The results in the conference paper / this repository are obtained on a single 32GB GPU with batch size 8. If you use multiple GPUs (each β₯ 32GB) to train CaGNet, you might hopefully achieve better results.
Getting Started
Installation
1.Clone this repository.
git clone https://github.com/bcmi/CaGNet-Zero-Shot-Semantic-Segmentation.git
2.Create python environment for CaGNet via conda.
conda env create -f CaGNet_environment.yaml
3.Download dataset.
-
Pascal-VOC
--> CaGNet_VOC2012_data.tar : BCMI-Cloud or BaiduNetDisk (extraction code: beau)
- download the above .tar file into directory ./dataset/voc12/
- uncompress it to form ./dataset/voc12/images/ and ./dataset/voc12/annotations/
-
Pascal-Context
--> CaGNet_context_data.tar : BCMI-Cloud or BaiduNetDisk (extraction code: rk29)
- download the above .tar file into directory ./dataset/context/
- uncompress it to form ./dataset/context/images/ and ./dataset/context/annotations/
-
COCO-Stuff
- follow the setup instructions on the COCO-Stuff homepage to obtain two folders: images and annotations.

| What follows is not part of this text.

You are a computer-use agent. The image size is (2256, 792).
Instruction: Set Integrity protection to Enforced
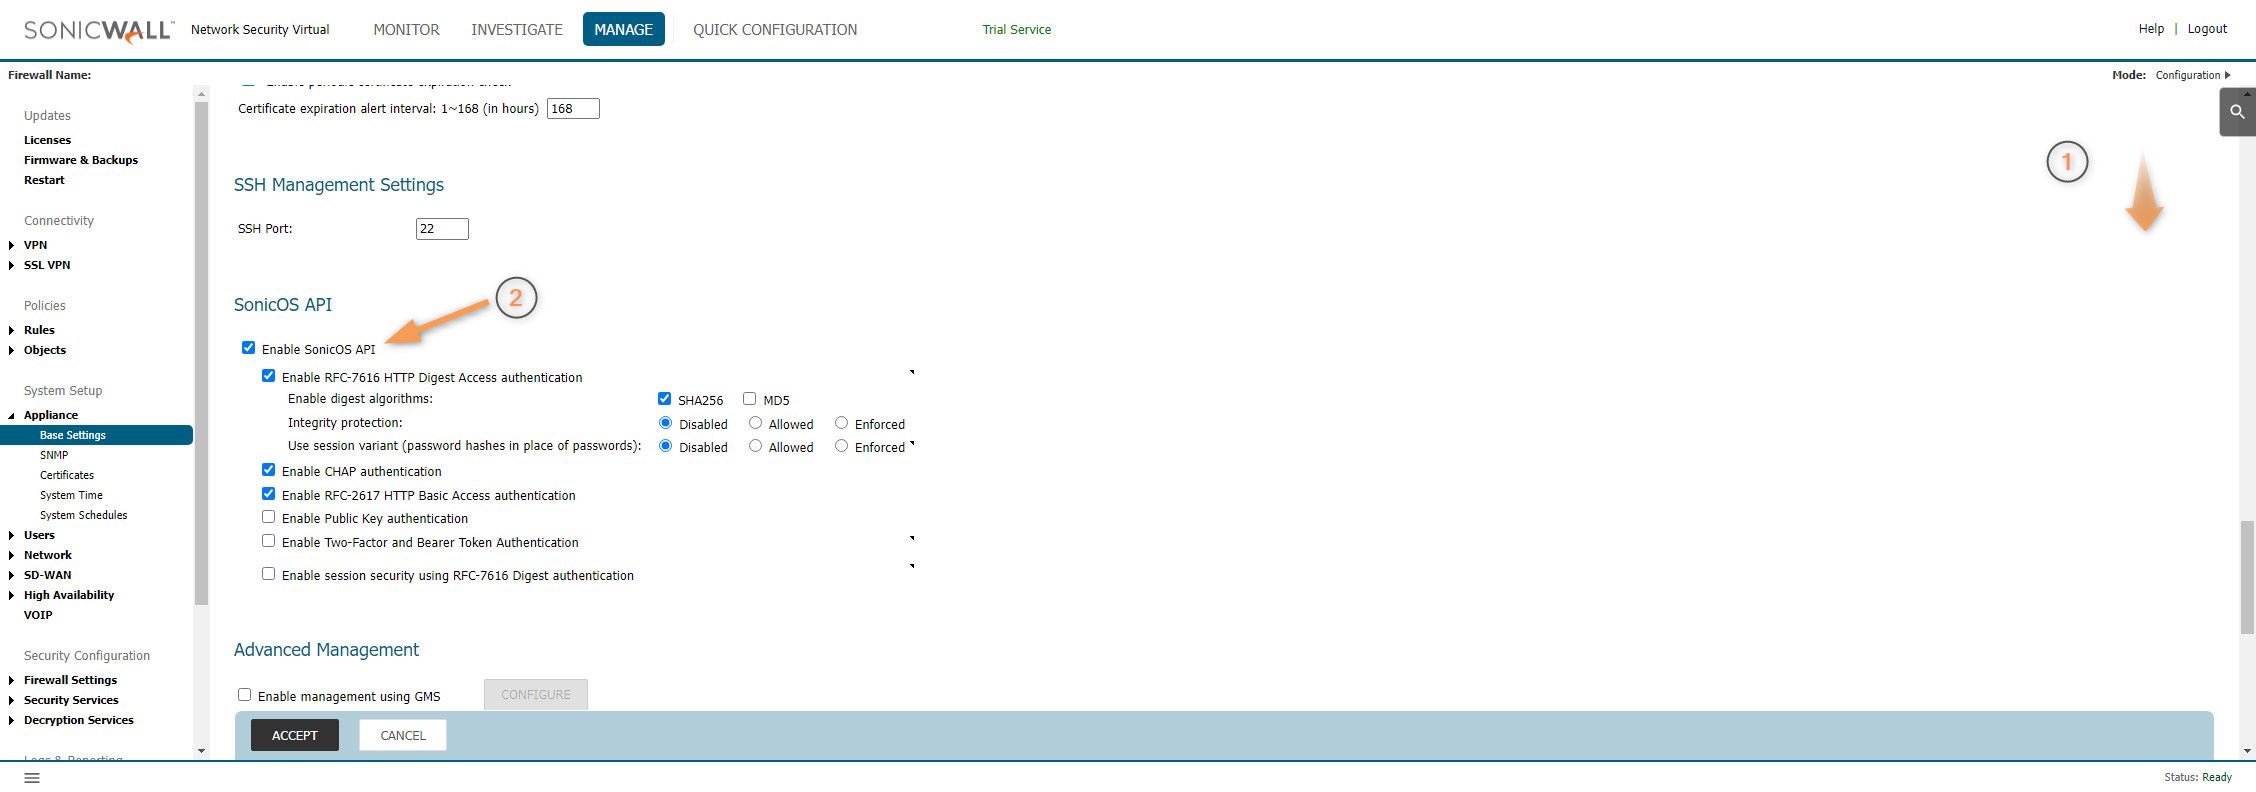tap(841, 423)
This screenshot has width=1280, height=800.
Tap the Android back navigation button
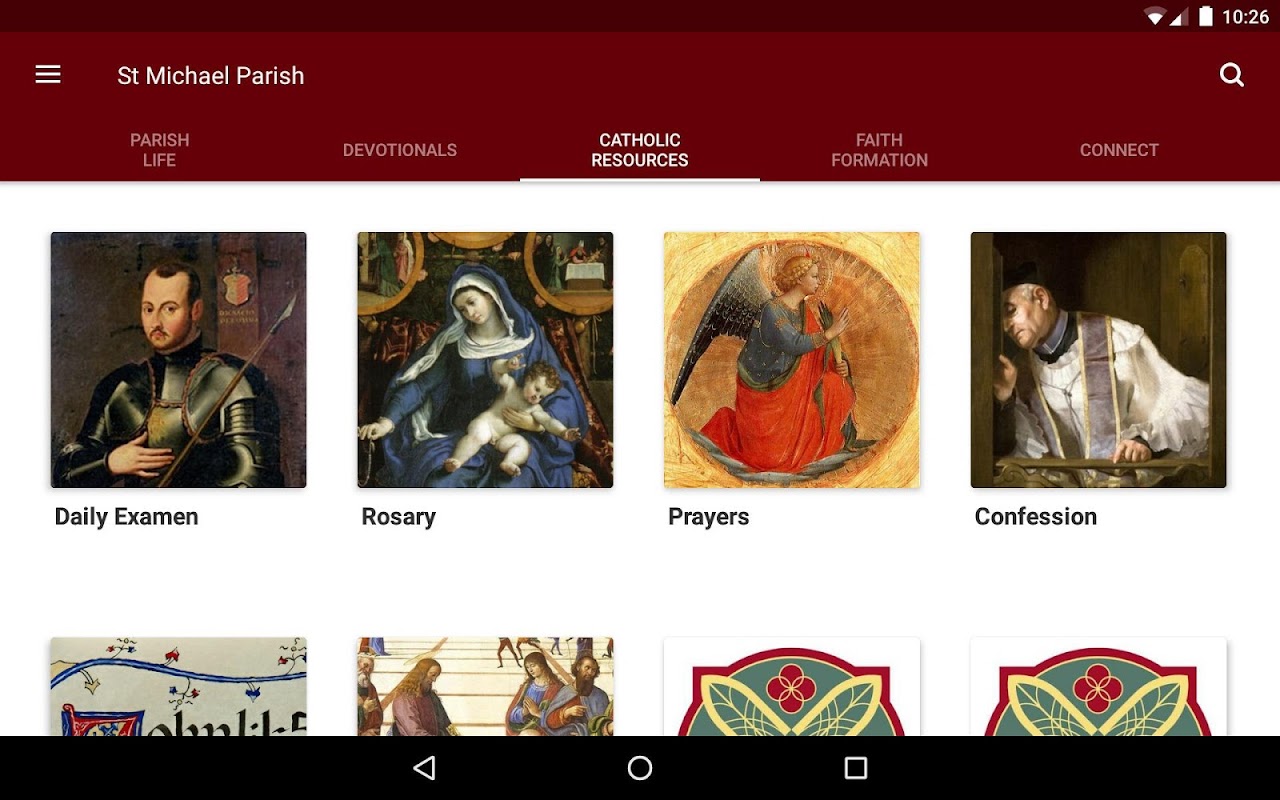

- move the above two folders into directory ./dataset/cocostuff/ to form ./dataset/cocostuff/images/ and ./dataset/cocostuff/annotations/
4.Download pre-trained weights and our optimal models into directory ./trained_models/
-
deeplabv2 pretrained weight for Pascal-VOC and Pascal-Context
--> deeplabv2_resnet101_init.pth : BCMI-Cloud or BaiduNetDisk (extraction code: 5o0m)
-
SPNet pretrained weight for COCO-Stuff
--> spnet_cocostuff_init.pth : BCMI-Cloud or BaiduNetDisk (extraction code: qjpo)
-
our best model on Pascal-VOC
--> voc12_ourbest.pth : BCMI-Cloud or BaiduNetDisk (extraction code: nxj4)
-
our best model on Pascal-Context
--> context_ourbest.pth : BCMI-Cloud or BaiduNetDisk (extraction code: 0x2i)
-
our best model on COCO-Stuff
--> cocostuff_ourbest.pth : BCMI-Cloud or BaiduNetDisk (extraction code: xl88)
Training
1.Train on Pascal-VOC dataset
python train.py --config ./configs/voc12.yaml --schedule step1
python train.py --config ./configs/voc12_finetune.yaml --schedule mixed
2.Train on Pascal-Context dataset
python train.py --config ./configs/context.yaml --schedule step1
python train.py --config ./configs/context_finetune.yaml --schedule mixed
3.Train on COCO-Stuff dataset
python train.py --config ./configs/cocostuff.yaml --schedule step1
python train.py --config ./configs/cocostuff_finetune.yaml --schedule mixed
Testing
1.Test our best model on Pascal-VOC dataset
python train.py --config ./configs/voc12.yaml --init_model ./trained_models/voc12_ourbest.pth --val
2.Test our best model on Pascal-Context dataset
python train.py --config ./configs/context.yaml --init_model ./trained_models/context_ourbest.pth --val
3.Test our best model on COCO-Stuff dataset
python train.py --config ./configs/cocostuff.yaml --init_model ./trained_models/cocostuff_ourbest.pth --val
Visualization
COMING SOON !
Try on Custom Data
COMING SOON !
Acknowledgement
Some of the codes are built upon FUNIT and SPNet. Thanks them for their great work!
If you get any problems or if you find any bugs, don't hesitate to comment on GitHub or make a pull request!
CaGNet is freely available for non-commercial use, and may be redistributed under these conditions. For commercial queries, please drop an e-mail. We will send the detail agreement to you.